Pioneer of women in politics in Stoke on Trent

Florence Ann Farmer (24 January 1873 – 26 June 1958) was a pioneer of women in politics in Stoke on Trent, Staffordshire, England who was the first female councillor on the county borough council before becoming the first female Lord Mayor of the city in 1931–32.

==Family==
Farmer was one of the children of George and Mary Farmer and was born in Longton, Staffordshire. Her father George was an active Liberal local politician who was secretary of the local party, a Justice of the Peace and was mayor of Longton in 1895–96.

==Career==
After leaving school Farmer trained to be a teacher and between 1895 and 1906 was headmistress of Uttoxeter Road Girls School in Longton. She resigned from teaching to set up the Phoenix Steam Laundry company with one of her brothers, George, and after his death in 1917, she continued the partnership with his widow, Maude. This partnership lasted until 1927 when Maude retired leaving Florence in charge of the company. Farmer was one of the founding members of the National Federation of Launderers, becoming the first women to sit on the organisation's national executive committee.

==Political career==
Women had only been able to be elected as members of the local board of guardians since the passing of the Local Government Act 1894 and it was not until 1907 that women could be elected onto borough council when the Qualification of Women (County and Borough Councils) Act 1907 came into force. Farmer initially followed her father's politics and was a member of the Liberal party but was increasingly drawn to socialism and joined the Labour party after the end of the First World War. In 1915 Farmer was elected to the County Borough of Stoke on Trent board of guardians. Four years later in the November 1919 local election she became the first women to be elected to the County Borough of Stoke on Trent Council when she was returned unopposed for No. 23 ward (Longton).

One of the various committees that Farmer was appointed to was the watch committee and at one of her first meetings she proposed that Stoke-on-Trent City Police should appoint women constables, at first the proposal was defeated, but the proposal was later accepted and the first women constables in Stoke were appointed in 1921.
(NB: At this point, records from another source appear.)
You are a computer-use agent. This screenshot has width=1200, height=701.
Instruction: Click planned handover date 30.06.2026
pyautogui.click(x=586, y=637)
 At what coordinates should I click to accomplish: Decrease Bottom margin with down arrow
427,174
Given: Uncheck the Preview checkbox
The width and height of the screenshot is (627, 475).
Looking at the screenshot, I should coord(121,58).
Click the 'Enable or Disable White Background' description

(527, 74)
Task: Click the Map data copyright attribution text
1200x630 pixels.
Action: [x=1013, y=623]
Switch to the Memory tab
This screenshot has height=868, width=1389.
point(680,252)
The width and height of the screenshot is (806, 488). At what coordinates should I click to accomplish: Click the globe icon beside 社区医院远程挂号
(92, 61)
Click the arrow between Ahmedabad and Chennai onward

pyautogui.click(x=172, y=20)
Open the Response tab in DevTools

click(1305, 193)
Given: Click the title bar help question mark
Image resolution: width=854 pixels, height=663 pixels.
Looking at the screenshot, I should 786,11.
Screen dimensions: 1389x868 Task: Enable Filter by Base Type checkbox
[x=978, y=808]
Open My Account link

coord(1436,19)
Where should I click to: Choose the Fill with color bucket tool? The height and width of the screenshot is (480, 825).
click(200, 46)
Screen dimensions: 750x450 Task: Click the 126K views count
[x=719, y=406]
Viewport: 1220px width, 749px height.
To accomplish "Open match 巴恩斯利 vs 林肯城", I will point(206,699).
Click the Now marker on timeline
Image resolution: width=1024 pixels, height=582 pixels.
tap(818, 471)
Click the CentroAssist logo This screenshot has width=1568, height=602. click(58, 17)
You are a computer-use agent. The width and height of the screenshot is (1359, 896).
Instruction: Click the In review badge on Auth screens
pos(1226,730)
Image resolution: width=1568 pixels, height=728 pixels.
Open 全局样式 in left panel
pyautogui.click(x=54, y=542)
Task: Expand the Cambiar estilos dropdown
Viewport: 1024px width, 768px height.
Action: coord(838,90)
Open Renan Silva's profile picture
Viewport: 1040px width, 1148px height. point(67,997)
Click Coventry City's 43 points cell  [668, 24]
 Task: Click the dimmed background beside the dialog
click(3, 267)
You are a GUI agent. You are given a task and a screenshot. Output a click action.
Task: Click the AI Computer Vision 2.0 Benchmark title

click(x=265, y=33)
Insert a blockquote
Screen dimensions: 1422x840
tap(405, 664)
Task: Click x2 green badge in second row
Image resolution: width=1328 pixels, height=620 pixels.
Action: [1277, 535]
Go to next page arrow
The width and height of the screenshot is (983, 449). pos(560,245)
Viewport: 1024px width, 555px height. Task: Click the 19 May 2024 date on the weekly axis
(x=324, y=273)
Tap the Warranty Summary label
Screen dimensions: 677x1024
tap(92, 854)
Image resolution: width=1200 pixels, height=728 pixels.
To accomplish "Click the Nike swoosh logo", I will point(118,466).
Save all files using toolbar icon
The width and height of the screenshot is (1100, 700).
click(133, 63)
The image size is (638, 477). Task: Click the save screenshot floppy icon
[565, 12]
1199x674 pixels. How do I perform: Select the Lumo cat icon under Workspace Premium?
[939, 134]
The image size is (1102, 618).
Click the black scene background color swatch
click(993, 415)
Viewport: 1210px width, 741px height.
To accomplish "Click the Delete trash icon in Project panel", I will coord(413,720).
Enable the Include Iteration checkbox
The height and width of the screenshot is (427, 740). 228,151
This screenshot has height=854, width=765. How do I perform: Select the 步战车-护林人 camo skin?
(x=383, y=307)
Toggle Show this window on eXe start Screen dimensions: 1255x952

Appointed as a Justice of the Peace in 1920, Farmer became the first women to be made an Alderman of the now City of Stoke-on-Trent in 1928.

Farmer was chairman of the local branch of the Labour Party between 1929 and 1931. When Lady Cynthia Mosley the MP for Stoke-on-Trent resigned from the party in 1931 to join her husband's, Oswald Mosley, newly-formed New Party, Farmer was nominated as the Labour candidate. She was not selected and the nomination went to Ellis Smith.

Later the same year, in October 1931 Farmer was unanimously chosen to be Lord Mayor of Stoke-on-Trent for the year 1932–33 becoming the first women to be Lord Mayor of the city, and only the fourth women to serve as a Lord Mayor anywhere in England. At her investiture in November 1931 she wore the same mayoral chains that her father had worn as mayor of Longton in 1895.

Farmer continued to serve on the city council until 1945 and was made given Freedom of the City in 1946.

==Personal life==
Farmer never married and died in June 1958 aged 85.